不眠症に対するレンボレキサントの長期有効性・忍容性

提供元:ケアネット

印刷ボタン

公開日:2020/08/18

 

 新規デュアルオレキシン受容体拮抗薬レンボレキサント(LEM)の成人不眠症患者に対する長期の有効性および安全性を評価するため、フィンランド・オウル大学のMikko Karppa氏らは第III相ランダム化臨床試験を行い、その結果を報告した。Sleep誌オンライン版2020年6月26日号の報告。

 本検討では、6ヵ月のプラセボ対照試験(第1段階)および治療群のみの6ヵ月フォローアップ試験(第2段階)で構成される12ヵ月間の国際多施設ランダム化二重盲検並行群間第III相試験のうち、第1段階の結果が報告された。18歳以上の不眠症患者949例を対象とし、LEM 5mg群、LEM 10mg群、プラセボ群にランダムに割り付けた。エンドポイントである睡眠開始および睡眠継続は、毎日の電子睡眠日誌のデータを用いて分析した。

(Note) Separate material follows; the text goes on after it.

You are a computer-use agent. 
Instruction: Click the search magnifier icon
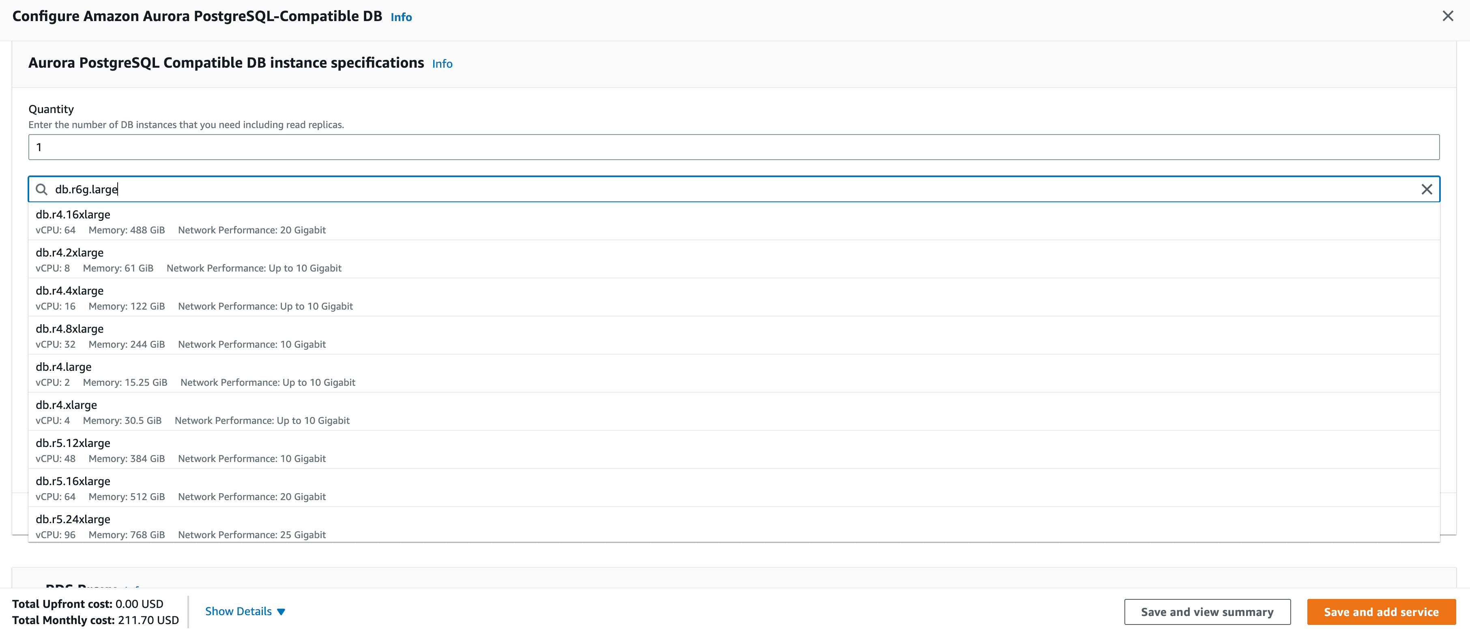point(41,189)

治療中に発生した有害事象(TEAE)は、研究全体を通じてモニタリングを行った。

 主な結果は以下のとおり。

・LEM 5mg群およびLEM 10mg群は、プラセボ群と比較し、主観的な入眠時間、中途覚醒、睡眠効率のベースラインからの有意な改善が認められた。
・有意な改善効果は、6ヵ月にわたり認められており、LEMの持続的な長期の有効性が示唆された。
・LEM治療により、睡眠開始および睡眠継続の治療反応者の割合が有意に上昇した。
・LEM治療群では、プラセボ群と比較し、6ヵ月後の睡眠の質の有意な改善が認められた。
・TEAEの大部分は、軽度または中等度であった。
・重度なTEAEの発生率は低く、死亡例は認められなかった。

 著者らは「LEM 5mgまたは10mgによる治療は、プラセボと比較し、不眠症患者の睡眠開始および睡眠継続に大きなベネフィットをもたらし、忍容性も良好であった」としている。